Current state of atmospheric air pollution in Ukraine based on Sentinel-5P satellite data
Abstract
Introduction. Industrial development and increasing traffic emissions cause air quality problems. The most accurate for air pollution analysis are ground-based data; however, it is very limited in space. Modelling could solve this problem, but huge amount of input information and limits of computational power make it difficult to analyze big territories with high resolution. Sentinel-5P satellite with TROPOMI instrument nowadays gives opportunities to monitor the air pollution with good spatial resolution. The purpose of the study is to analyse nitrogen dioxide, sulfur dioxide, carbon monoxide and formaldehyde spatial and temporal distribution over Ukraine and Black Sea and Azov Sea.
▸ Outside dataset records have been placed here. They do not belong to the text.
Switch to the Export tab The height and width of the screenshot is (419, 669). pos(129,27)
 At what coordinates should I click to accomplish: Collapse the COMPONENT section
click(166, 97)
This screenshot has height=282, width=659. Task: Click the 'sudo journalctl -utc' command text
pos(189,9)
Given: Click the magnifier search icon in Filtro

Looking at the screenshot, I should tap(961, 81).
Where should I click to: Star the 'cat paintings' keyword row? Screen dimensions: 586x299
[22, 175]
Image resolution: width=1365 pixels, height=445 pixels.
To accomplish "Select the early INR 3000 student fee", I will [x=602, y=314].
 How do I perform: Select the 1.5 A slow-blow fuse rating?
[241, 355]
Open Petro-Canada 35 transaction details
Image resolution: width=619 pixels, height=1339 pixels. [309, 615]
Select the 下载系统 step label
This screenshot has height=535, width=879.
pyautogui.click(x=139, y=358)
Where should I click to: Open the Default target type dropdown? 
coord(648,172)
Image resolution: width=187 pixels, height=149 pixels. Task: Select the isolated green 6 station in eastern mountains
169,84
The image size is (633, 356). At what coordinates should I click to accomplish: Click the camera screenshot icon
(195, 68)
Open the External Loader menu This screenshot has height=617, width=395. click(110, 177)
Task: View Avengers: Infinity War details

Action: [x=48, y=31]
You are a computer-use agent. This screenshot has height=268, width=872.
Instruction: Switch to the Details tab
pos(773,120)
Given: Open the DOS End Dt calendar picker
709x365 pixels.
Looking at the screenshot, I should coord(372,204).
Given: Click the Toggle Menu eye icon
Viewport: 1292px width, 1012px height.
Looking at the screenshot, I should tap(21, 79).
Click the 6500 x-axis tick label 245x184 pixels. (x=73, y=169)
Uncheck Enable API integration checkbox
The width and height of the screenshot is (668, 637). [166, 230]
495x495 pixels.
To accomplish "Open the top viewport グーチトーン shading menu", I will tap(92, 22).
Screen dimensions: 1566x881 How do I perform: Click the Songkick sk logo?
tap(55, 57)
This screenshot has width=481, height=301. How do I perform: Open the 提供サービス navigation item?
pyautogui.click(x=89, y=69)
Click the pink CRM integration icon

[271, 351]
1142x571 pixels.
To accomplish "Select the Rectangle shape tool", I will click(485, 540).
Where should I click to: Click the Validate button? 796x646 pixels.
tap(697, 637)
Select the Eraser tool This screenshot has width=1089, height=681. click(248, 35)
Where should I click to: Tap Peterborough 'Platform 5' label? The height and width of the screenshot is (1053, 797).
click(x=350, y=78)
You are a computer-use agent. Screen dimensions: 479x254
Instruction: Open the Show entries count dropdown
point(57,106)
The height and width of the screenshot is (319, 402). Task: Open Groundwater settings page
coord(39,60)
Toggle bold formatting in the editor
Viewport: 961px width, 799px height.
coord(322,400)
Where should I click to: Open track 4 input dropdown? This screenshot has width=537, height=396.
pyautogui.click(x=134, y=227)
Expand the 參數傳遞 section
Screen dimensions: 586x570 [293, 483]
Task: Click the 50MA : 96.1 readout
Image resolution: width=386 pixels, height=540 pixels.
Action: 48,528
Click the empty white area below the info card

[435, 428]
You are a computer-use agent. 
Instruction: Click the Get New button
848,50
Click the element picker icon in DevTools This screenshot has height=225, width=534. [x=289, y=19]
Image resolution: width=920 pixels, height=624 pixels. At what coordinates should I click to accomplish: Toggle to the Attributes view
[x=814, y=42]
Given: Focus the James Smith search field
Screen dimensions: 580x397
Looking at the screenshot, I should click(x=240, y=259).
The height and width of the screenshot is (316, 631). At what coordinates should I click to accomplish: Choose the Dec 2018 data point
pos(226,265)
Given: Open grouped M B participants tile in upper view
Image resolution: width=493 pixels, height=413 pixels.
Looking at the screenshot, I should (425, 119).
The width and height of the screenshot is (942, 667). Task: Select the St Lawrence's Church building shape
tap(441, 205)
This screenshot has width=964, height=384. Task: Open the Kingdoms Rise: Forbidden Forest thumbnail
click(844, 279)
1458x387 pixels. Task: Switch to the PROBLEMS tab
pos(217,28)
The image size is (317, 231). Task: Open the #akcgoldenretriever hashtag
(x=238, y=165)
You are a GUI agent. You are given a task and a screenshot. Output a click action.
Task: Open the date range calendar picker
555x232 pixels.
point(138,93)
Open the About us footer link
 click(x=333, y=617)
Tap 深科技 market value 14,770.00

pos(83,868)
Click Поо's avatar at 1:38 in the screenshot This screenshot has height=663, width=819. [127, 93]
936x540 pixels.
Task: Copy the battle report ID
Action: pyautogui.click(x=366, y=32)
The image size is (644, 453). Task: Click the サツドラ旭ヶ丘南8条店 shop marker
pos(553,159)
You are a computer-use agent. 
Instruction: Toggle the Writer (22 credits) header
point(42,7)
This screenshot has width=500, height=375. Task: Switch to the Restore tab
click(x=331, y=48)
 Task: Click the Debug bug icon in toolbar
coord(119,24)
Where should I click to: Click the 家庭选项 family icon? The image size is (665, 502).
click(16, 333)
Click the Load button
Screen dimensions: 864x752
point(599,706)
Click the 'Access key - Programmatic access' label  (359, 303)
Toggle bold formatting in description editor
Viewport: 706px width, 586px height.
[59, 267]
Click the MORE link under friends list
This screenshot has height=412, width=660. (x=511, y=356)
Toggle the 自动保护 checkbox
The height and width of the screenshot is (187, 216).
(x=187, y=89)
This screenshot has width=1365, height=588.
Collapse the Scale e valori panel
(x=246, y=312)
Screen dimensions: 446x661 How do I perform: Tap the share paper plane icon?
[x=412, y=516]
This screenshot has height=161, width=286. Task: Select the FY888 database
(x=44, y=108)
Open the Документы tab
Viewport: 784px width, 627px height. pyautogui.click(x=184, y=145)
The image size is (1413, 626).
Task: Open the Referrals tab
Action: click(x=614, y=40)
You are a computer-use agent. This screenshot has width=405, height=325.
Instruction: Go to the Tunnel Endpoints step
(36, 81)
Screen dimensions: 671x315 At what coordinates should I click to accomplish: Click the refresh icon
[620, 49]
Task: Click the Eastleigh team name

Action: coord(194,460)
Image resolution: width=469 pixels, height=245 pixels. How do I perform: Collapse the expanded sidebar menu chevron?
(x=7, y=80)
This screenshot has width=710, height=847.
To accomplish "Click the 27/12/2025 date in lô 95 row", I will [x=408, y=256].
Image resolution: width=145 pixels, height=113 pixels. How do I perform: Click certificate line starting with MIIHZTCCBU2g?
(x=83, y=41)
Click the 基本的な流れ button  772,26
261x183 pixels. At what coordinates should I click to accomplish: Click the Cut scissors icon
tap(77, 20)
Methods and raw data. There were selected Sentinel-5P data of NO2, SO2, CO and HCHO for the period from first data release in 2018 to June, 2019. Data processing implemented in Google Earth Engine using JavaScript programming in The Earth Engine Code Editor.
Results and discussion. Joint analysis of NO2 tropospheric, stratospheric and total columns showed the prevailing of tropospheric NO2 content and therefore crucial role of anthropogenic emission sources. While background NO2 total column varies from 4·10-5 mol/m2 to 7·10-5 mol/m2, in the most polluted cities content exceeds 1·10-4 mol/m2. The highest values are observed in Kyiv and industrial cities in Donbas region. Some of them are situated in the area of Joint Forces Operation outside the demarcation line. Sentinel-5P data catch the large emissions from the local industries; however, no official confirmations about production volume are available. NO2 dispersion increase during winter with the values range from 1·10-5 mol/m2 to 3·10-5 mol/m2 over clean territories and 8·10-5 mol/m2 to 1·10-3 mol/m2 in industrial cities. Seasonal maximal observed during warm period in unpolluted regions and during winter in the cities. Cold seasonal NO2 content outbreaks in the mountains are the result of its transportation from industrial cities.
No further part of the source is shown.